To calculate the thrust on each of the jumbo jet's four engines, we need to use Newton's second law of motion, which states that force (F) is equal to mass (m) multiplied by acceleration (a), expressed as F = ma.

1. Start by converting the mass of the jumbo jet from tons to kilograms. Since 1 tonne is equal to 1000 kilograms, the mass of the jumbo jet is 40 tonnes * 1000 kg/tonne = 40,000 kg.

2. Multiply the mass of the jumbo jet by the acceleration down the runway to find the total force exerted by the engines. F = 40,000 kg * 5 m/s^2 = 200,000 N.

3. Since the jumbo jet has four engines, we need to divide the total force by 4 to determine the thrust on each engine. Therefore, each engine must exert 200,000 N / 4 = 50,000 N of thrust.

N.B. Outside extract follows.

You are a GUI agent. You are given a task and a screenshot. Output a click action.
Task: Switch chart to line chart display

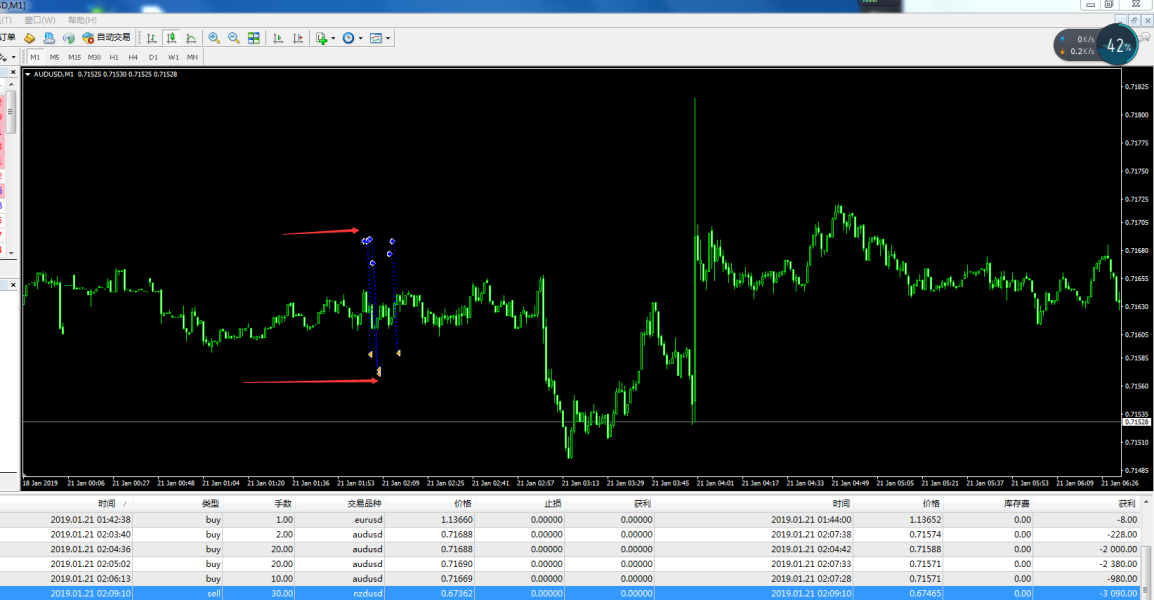191,38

To calculate the horizontal force that a 700 N pilot exerts on their seat, we use the concept of Newton's third law of motion, which states that for every action, there is an equal and opposite reaction.

4. As the pilot exerts a force of 700 N downward on the seat, the seat exerts an equal and opposite force upward on the pilot. Therefore, the horizontal force that the pilot exerts on the seat is also 700 N in magnitude.